AI Can Now Diagnose Acute Myeloid Leukemia
Thu, April 22, 2021

AI Can Now Diagnose Acute Myeloid Leukemia

AI can detect acute myeloid leukemia (AML) with high reliability, which is above 99% for some of the applied methods / Credits: Andrey_Popov via Shutterstock

 

Artificial intelligence has played a huge role in both detecting and diagnosing diseases. Recently, a team of researchers from the German Center for Neurodegenerative Diseases (DZNE) and the University of Bonn discovered that AI can detect one of the most common forms of blood cancer, acute myeloid leukemia (AML). Joachim Schultze, Ph.D., a research group leader at the DZNE and head of the department for genomics and immunoregulation at the LIMES Institute of the University of Bonn, stated that they investigated “the potential on the basis of a specific example.”

The study published in the journal iScience used data from more than 12,000 blood samples, which came from 105 different studies. Thus, this research makes the largest dataset to date on AML. Of all these blood samples, 4,100 derived from individuals diagnosed with AML, while the remaining samples were taken from individuals with other diseases or from healthy individuals. All of these data were eventually fed into algorithms, which then searched the transcriptome, a kind of fingerprint of gene activity, for disease-specific patterns. 
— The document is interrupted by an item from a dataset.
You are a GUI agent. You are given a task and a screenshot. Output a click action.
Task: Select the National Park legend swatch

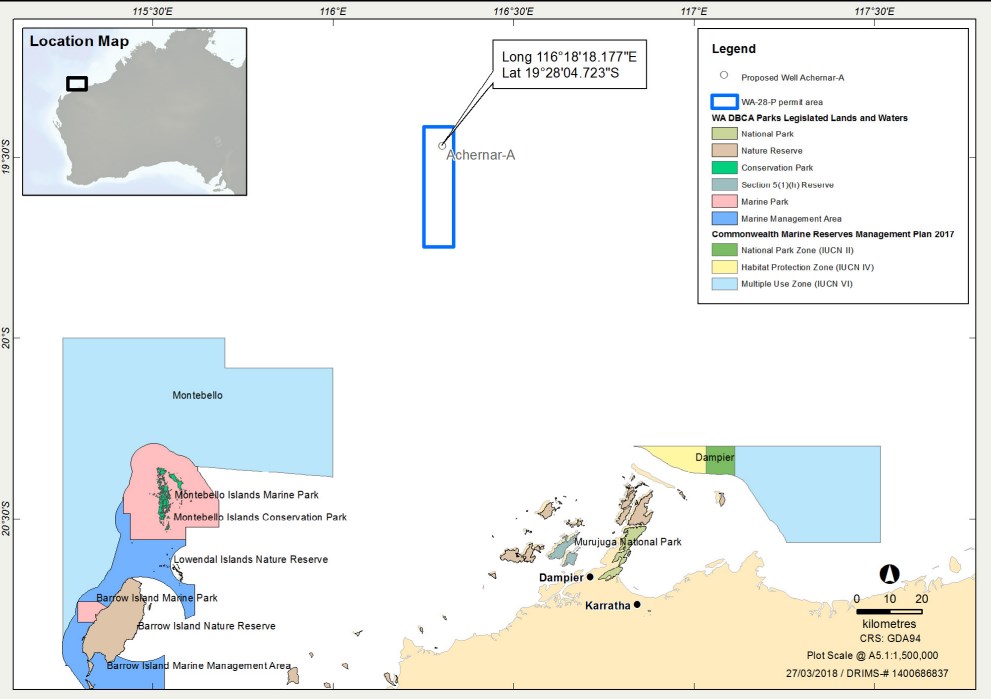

According to Science Daily, an American website that aggregates press releases and publishes lightly edited press releases about science, the data was analyzed and classified by the algorithms. Schultze reported that AI detected AML with high reliability, which is above 99% for some of the applied methods. “In fact, we tested various methods from the repertoire of machine learning and artificial intelligence. There was actually one algorithm that was particularly good, but the others were close behind,” he added. 

While this method can support conventional diagnostics and help save costs, Schultze stated that diagnosing AML still requires specialized physicians in the future. This study aims to provide experts with a tool that supports them in their diagnosis and help patients get help immediately. This is because the early stages of the symptoms of AML usually resemble those of a bad cold. “Possibly, the diagnosis would then happen earlier than it does now and therapy could start earlier,” he said.